Ia menekankan pentingnya peran industri dasar dalam menyokong stabilitas negara, terutama di sektor papan (perumahan), yang kini menjadi fokus pemerintah setelah pangan dan sandang.
“Manusia bisa diajak berpikir setelah perutnya kenyang. Pangan relatif sudah aman, sandang bisa kita atasi, kini kita hadapi tantangan besar di sektor papan,” kata Fahri di hadapan jajaran direksi Krakatau Steel.
Ia menyoroti data krusial, sekitar 15 juta warga Indonesia belum memiliki rumah, dan 20 juta lainnya hidup di rumah tidak layak huni.
Menurut Fahri, inilah momen penting bagi Krakatau Steel untuk menjadi pusat solusi pembangunan perumahan nasional berbasis industri.
Krakatau Steel dan Proyek 3 Juta Rumah
Presiden Prabowo Subianto, lanjut Fahri, menaruh perhatian serius terhadap sektor perumahan, bahkan menjadikannya prioritas pembangunan jangka menengah.
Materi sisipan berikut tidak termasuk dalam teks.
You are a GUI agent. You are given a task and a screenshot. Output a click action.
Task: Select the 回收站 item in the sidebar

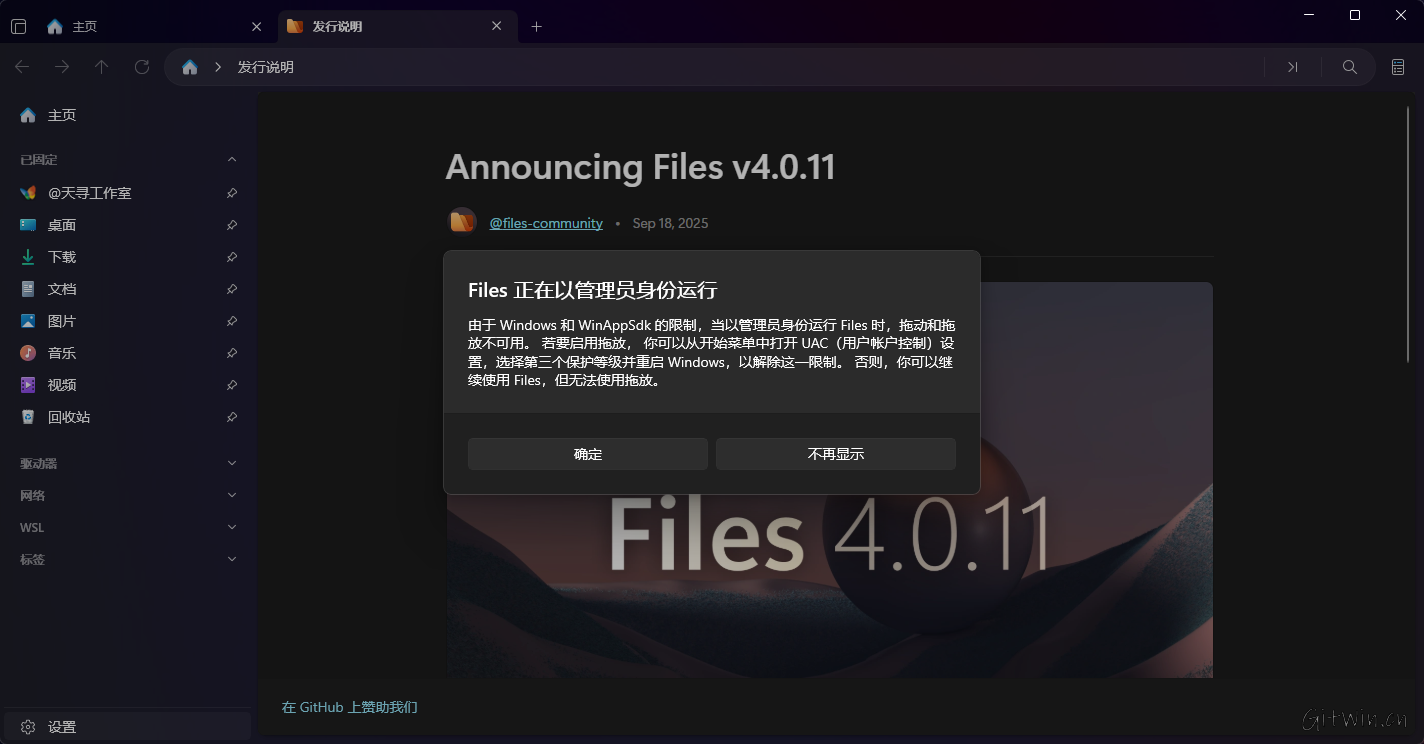[x=69, y=417]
Pemerintah menargetkan pembangunan 3 juta unit rumah: satu juta di desa, satu juta di pesisir, dan satu juta di kota.
Krakatau Steel dinilai memiliki posisi ideal untuk mendukung proyek ini melalui penyediaan bahan konstruksi berbasis baja dan logam.
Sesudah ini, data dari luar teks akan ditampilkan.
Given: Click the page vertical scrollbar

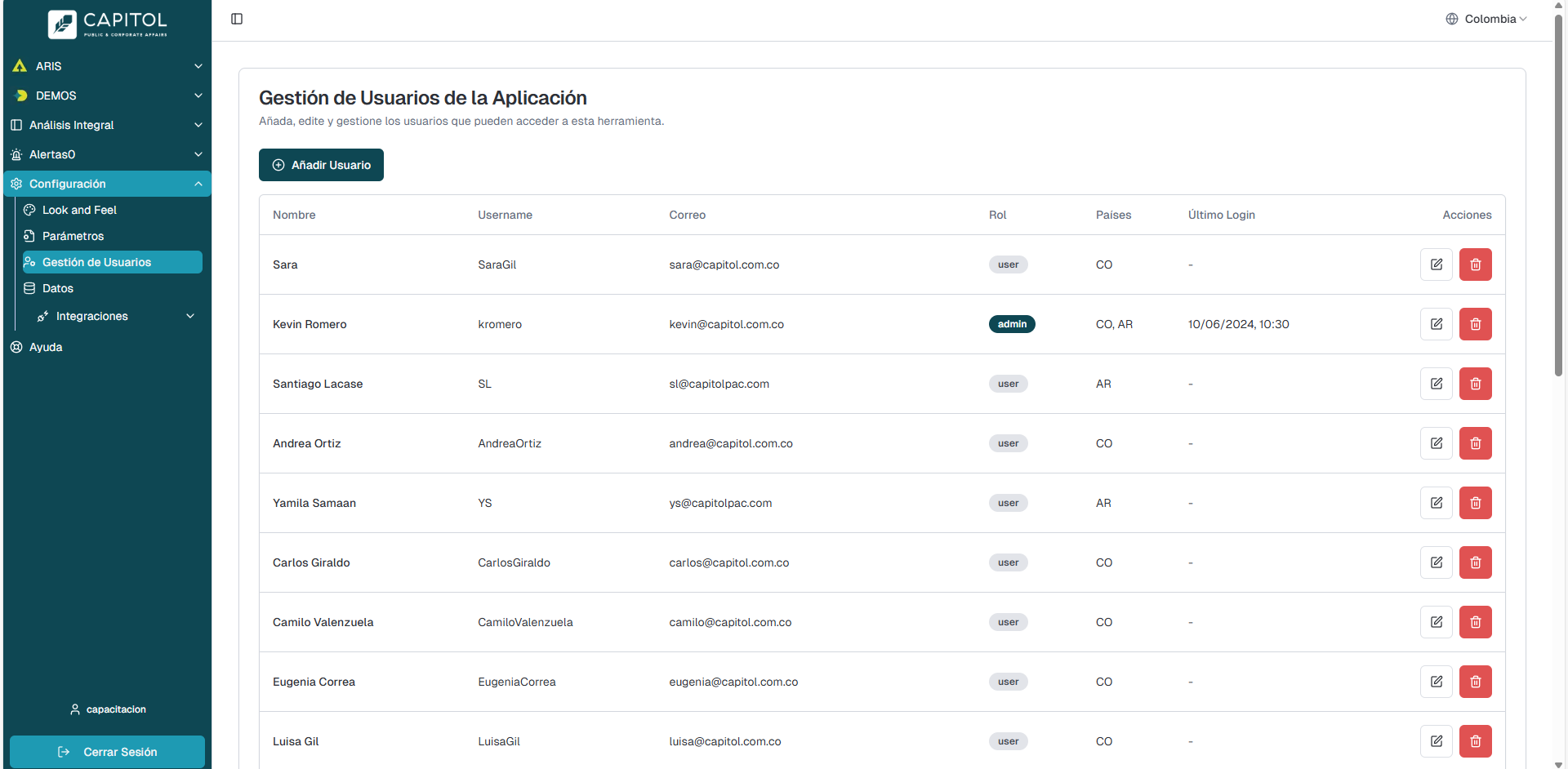Looking at the screenshot, I should [x=1558, y=196].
“Kalau proyek ini dijalankan serius, Krakatau Steel tidak perlu mengurusi bisnis lain. Cukup dengan rumah, KS bisa jadi perusahaan raksasa,” tegas Fahri.
Menurutnya, program ini akan menjadi proyek perumahan terbesar sepanjang sejarah Indonesia. Ia juga mengungkapkan bahwa pemerintah telah mengalokasikan sedikitnya Rp43,6 triliun setiap tahun untuk renovasi dua juta rumah, termasuk penyediaan sanitasi dan instalasi pengolahan air limbah (IPAL).
Industri Baja Masuk ke Bisnis Hunian
Fahri memaparkan visi jangka panjang: Krakatau Steel tidak hanya memproduksi baja, tetapi juga menjadi one-stop solution untuk sektor hunian. Ia membayangkan Krakatau Steel memiliki “mal perumahan”, tempat semua kebutuhan pembangunan rumah tersedia, mulai dari struktur baja, kerangka dinding, lantai, hingga sistem sanitasi dan water treatment.
“KS bisa bikin anak dan cucu perusahaan di sektor perumahan. Ini bukan mimpi, ini bisnis besar,” ujarnya.
Krakatau Steel juga diminta menggandeng perbankan dan sektor swasta untuk mewujudkan model kawasan permukiman terpadu dengan nilai investasi per kawasan sekitar Rp20–22 miliar.
Pemerintah membuka ruang kolaborasi termasuk dengan Bank Tabungan Negara (BTN) dan penyaluran CSR perusahaan untuk mendukung pembangunan rumah rakyat.
Potensi Pasar dan Arah Masa Depan
Dalam arahannya, Fahri juga menyinggung peluang pasar dari lembaga dan daerah yang memiliki kebutuhan khusus, seperti Kementerian Kelautan dan Perikanan (KKP) dengan konsep rumah apung, hingga pelaku industri yang membutuhkan fasilitas cold storage dan hunian pekerja.
“Nanti yang datang ke Krakatau Steel bukan cuma beli baja. Tapi beli solusi perumahan. KS bisa jadi pusat distribusi perumahan nasional,” ucapnya.
Di akhir pernyataannya, Fahri menegaskan bahwa Krakatau Steel berada di titik momentum penting untuk berkembang lebih besar.
Dengan bahan dasar yang dimiliki—termasuk teknologi pengolahan air—KS dinilai mampu menyuplai kebutuhan hunian vertikal di kawasan perkotaan yang mulai padat.
“Ini bukan sekadar arahan. Ini berita bisnis baru yang saya sampaikan. Krakatau Steel harus jadi pilar besar pembangunan nasional ke depan, terutama dalam mendukung program 3 juta rumah rakyat,” tutup Fahri Hamzah.